In the beginning of the semester, we'll talk about a few nonparametric regression methods and the criteria we use to evaluate nonparametric regression methods generally. Then we'll shift our focus to theoretical tools that can help us understand how they behave. For the majority of the semester, we'll focus on regression with one covariate. This is atypical in modern data analysis, but it makes things easier to understand, as it means we can visualize our data and the curves we're fitting to it easily. But we'll use concepts relevant to higher-dimensional problems, and the understanding we develop this way will pay off late in the semester, when we'll find ourselves prepared for a sophisticated discussion of the essential challenge of working with big data: the curse of dimensionality.

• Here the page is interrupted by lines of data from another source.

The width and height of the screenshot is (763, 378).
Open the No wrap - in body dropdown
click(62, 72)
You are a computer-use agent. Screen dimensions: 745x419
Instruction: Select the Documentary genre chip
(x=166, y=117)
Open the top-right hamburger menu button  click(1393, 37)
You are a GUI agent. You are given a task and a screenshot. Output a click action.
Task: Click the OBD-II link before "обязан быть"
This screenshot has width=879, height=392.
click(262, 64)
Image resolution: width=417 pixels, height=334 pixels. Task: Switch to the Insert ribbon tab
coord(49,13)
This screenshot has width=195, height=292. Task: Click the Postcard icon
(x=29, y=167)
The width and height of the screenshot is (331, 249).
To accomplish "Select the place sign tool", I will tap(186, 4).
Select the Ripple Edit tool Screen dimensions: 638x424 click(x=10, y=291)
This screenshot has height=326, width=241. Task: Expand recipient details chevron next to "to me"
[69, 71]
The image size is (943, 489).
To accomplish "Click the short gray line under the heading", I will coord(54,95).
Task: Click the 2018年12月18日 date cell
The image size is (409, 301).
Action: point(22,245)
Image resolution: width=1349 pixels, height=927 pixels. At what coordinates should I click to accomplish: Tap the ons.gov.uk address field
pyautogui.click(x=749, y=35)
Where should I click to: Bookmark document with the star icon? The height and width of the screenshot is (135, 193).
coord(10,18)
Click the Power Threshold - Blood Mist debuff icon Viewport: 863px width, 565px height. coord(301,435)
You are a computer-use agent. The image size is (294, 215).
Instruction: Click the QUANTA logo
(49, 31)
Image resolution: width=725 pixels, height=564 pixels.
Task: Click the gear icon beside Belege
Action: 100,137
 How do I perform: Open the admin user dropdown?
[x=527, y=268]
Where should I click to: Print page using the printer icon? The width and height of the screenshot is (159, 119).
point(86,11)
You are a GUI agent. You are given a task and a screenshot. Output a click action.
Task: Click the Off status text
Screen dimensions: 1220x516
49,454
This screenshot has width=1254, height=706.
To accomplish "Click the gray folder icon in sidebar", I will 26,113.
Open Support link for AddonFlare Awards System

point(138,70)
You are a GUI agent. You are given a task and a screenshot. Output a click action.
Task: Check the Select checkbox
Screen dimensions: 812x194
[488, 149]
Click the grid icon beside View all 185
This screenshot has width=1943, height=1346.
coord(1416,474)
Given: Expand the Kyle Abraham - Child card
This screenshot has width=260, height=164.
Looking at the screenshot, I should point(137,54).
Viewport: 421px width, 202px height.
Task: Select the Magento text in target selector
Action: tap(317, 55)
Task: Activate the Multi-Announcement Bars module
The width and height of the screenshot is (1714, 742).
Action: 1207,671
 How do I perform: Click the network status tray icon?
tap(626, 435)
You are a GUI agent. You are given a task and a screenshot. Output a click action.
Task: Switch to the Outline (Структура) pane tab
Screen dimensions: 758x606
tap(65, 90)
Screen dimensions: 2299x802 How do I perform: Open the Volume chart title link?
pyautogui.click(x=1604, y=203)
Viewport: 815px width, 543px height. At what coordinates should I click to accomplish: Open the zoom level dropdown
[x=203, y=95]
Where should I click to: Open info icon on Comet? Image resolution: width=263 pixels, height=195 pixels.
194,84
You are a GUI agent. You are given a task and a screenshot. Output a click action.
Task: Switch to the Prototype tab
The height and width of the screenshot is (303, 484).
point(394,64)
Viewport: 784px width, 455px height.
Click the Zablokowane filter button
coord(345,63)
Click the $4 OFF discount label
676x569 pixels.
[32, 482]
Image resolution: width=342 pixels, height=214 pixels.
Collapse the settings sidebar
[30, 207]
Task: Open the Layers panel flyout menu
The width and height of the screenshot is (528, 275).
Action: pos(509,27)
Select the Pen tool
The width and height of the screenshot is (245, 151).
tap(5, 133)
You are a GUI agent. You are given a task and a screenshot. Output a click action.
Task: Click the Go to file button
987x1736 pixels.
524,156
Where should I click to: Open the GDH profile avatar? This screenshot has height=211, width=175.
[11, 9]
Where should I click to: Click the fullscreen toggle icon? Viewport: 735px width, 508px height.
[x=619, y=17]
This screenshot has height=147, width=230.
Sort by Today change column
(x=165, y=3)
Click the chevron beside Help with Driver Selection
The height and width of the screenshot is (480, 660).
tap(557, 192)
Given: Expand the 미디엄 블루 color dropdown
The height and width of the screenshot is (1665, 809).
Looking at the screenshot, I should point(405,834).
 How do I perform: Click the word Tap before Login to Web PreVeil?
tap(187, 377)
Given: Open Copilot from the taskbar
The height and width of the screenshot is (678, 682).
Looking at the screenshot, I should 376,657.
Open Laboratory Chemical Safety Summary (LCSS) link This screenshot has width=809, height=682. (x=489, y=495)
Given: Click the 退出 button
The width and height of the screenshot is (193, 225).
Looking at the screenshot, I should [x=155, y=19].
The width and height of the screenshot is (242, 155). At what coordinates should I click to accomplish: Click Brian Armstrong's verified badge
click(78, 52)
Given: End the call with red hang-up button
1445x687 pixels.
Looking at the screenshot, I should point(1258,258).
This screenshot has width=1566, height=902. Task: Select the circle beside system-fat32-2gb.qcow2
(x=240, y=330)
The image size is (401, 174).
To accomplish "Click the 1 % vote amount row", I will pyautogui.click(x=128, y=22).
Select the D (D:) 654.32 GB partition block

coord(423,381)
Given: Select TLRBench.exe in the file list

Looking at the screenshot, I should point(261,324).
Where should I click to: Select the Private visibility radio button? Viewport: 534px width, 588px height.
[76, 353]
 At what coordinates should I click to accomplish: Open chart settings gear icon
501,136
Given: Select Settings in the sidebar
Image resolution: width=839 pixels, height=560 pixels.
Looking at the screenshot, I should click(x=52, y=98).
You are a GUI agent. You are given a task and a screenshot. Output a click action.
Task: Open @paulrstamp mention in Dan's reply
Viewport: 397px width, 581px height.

We will cover a set supervised machine learning tasks including regression, classification, and model selection, using ℓ1-regularized models, shape-constrained models, kernel methods, and more. And we will talk briefly about the modern way to use them to answer questions. If you have heard of augmented inverse propensity weighting (AIPW) or double machine learning (DML), that's what I'm talking about. But the class is not meant to be a broad survey of methods. Instead, our focus will be on mathematical concepts that help us understand what we can and can't trust these methods (and others) to do. Translating this into practice, we'll discuss what we should try to estimate, how we should do it, and what to expect when we do. Causal inference applications will be emphasized. Drawing exercises, computer visualization, and computer simulations will be used to get a feel for the material.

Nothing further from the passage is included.